- Activity A -
Answer these questions from the MSTest SDK reply, one per line:
(i) By default, what does dotnet test call?
(ii) What was the main goal of introducing MSTest SDK?
(iii) Which part of the change does the writer say is not well documented?
- Activity B -
List every testing tool or component named in the prose of the MSTest SDK reply, leaving out the web addresses. Count each one once, even where its name is spelled two ways.
- Activity C -
Carry on the MSTest SDK reply from the point where it stops.

- Given text -
First of all, sorry that the upgrade experience wasn't good for you. Let me give you some details about the change you did and what is missing.

Context

By default, dotnet test is calling vstest.console.exe which was the main platform for running tests until we introduced MSTest runner. The 2 platforms/runner are fundamentally different and uses different command line arguments. We then introduced MSTest SDK with the main goal to help simplify boilerplate configuration for our users and promote the new platform. As part of using MSTest.Sdk you are switching the default platform from vstest.console to MSTest runner (as explained here https://learn.microsoft.com/dotnet/core/testing/unit-testing-mstest-sdk#select-the-runner) and we are also opting in switching dotnet test from calling vstest.console to be calling MSTest runner (this part is not well documented, I'll work on improving that), it's equivalent to be setting up https://learn.microsoft.com/dotnet/core/testing/unit-testing-platform-integration-dotnet-test#dotnet-test---microsofttestingplatform-mode.

- Information shown -
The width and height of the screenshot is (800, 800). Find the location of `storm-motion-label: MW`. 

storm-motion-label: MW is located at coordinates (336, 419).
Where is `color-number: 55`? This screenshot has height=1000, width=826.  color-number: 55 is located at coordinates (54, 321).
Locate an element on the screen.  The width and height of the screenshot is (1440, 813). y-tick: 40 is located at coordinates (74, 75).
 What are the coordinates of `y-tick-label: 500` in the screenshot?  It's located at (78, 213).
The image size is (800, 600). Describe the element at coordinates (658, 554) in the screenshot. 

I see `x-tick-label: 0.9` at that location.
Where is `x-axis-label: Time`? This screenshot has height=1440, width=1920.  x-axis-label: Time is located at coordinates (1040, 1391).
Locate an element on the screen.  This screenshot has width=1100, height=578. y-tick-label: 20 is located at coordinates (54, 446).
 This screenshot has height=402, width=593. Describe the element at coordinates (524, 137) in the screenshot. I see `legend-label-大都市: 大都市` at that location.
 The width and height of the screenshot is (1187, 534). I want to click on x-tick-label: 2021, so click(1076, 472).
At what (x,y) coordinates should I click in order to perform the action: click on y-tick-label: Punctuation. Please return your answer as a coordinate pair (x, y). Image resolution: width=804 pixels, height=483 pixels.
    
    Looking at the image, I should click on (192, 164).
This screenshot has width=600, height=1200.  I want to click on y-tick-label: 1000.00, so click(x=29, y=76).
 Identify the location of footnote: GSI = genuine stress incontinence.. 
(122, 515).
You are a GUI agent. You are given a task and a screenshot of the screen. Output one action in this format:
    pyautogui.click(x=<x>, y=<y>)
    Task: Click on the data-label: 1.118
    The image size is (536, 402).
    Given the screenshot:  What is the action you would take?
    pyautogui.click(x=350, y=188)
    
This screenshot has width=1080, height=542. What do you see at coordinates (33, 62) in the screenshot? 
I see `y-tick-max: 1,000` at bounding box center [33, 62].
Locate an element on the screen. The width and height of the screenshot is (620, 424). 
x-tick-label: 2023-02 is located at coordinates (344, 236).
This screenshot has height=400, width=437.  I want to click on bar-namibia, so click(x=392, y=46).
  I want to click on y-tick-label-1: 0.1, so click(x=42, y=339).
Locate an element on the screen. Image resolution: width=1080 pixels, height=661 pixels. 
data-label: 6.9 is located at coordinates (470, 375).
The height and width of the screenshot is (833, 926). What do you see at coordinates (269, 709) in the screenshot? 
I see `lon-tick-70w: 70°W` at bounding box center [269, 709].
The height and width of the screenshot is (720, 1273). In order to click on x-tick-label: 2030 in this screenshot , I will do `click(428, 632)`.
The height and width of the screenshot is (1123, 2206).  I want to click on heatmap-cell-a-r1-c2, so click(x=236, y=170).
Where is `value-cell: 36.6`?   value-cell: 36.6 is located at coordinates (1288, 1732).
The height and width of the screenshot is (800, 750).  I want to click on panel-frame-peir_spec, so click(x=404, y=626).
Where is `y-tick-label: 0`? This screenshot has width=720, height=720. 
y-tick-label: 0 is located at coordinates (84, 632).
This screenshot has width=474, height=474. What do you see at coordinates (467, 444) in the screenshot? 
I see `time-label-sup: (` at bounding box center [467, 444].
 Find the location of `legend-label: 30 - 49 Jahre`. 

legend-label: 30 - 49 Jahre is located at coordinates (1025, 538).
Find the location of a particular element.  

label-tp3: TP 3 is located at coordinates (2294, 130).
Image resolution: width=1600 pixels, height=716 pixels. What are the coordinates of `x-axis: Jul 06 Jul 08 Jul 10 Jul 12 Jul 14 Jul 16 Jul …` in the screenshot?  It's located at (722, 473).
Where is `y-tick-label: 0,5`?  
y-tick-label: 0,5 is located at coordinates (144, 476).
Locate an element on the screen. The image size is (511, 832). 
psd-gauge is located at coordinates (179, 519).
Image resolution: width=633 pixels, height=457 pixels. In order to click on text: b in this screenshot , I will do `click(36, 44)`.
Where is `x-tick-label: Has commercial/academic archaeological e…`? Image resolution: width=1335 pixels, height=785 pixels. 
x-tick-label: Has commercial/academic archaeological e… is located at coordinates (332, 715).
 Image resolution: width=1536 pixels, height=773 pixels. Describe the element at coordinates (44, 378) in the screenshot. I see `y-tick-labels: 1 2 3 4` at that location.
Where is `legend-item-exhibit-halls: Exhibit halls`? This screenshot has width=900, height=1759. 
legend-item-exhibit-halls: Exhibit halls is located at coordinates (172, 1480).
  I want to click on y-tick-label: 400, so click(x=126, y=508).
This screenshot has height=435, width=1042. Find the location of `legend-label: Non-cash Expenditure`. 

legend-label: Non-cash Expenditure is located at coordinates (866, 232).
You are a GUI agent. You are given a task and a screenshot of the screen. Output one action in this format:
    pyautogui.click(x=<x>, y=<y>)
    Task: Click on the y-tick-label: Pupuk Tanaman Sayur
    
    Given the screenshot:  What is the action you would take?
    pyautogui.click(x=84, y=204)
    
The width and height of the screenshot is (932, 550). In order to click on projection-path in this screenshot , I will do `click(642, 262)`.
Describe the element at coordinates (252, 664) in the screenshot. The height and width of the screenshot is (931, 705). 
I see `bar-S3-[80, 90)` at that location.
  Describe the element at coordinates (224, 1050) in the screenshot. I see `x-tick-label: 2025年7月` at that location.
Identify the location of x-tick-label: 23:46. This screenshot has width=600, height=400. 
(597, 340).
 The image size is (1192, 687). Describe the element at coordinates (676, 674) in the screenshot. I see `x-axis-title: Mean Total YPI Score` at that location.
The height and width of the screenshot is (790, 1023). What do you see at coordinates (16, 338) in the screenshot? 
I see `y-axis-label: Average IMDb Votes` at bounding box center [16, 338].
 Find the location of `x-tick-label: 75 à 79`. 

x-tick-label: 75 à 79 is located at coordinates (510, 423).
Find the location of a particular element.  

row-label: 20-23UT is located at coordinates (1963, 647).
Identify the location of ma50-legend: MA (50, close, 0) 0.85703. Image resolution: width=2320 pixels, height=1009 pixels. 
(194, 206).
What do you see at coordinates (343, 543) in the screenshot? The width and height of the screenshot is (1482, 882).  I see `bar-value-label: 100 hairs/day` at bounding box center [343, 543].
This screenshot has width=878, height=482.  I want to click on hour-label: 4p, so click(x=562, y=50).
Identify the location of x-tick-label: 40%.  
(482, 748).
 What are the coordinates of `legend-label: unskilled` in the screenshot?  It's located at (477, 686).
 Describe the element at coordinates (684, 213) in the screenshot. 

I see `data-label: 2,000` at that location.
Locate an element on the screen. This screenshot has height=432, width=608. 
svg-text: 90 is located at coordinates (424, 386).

- Exercise answer A -
(i) vstest.console.exe
(ii) To help simplify boilerplate configuration for users and promote the new platform.
(iii) The opt-in that switches dotnet test from calling vstest.console to calling MSTest runner.

- Exercise answer B -
- dotnet test
- vstest.console.exe (also written vstest.console)
- MSTest runner
- MSTest SDK (also written MSTest.Sdk)

- Exercise answer C -
When you have moved from the regular SDK to MSTest.Sdk you are in one of the following 2 scenarios:

  1. You were simply using MSTest (either through MSTest metapackage or through MSTest.TestAdapter and MSTest.TestFramework) but you didn't opt-in to the runner (see https://learn.microsoft.com/dotnet/core/testing/unit-testing-mstest-runner-intro#enable-mstest-runner-in-a-mstest-project).

  2. You were already using MSTest runner but you were not using the runner with dotnet test.

Answer to your question

Since you are using MSTest.Sdk you are already having the required extra packages added through the default extensions profile (see https://learn.microsoft.com/dotnet/core/testing/unit-testing-mstest-sdk#mstest-runner-profile) so you only need to pass the argument required to activate the TRX (see https://learn.microsoft.com/dotnet/core/testing/unit-testing-platform-extensions-test-reports#visual-studio-test-reports).

So your yaml should be:

- task: DotNetCoreCLI@2
  inputs:
    command: 'test'
    projects: '**/**.sln'
    arguments: '--configuration Release -- --report-trx'

Note the -- in front of --report-trx to let the SDK know the arguments after that separator are not for MSBuild but need to be flown down to the platform.

Please let me know if you have any question left.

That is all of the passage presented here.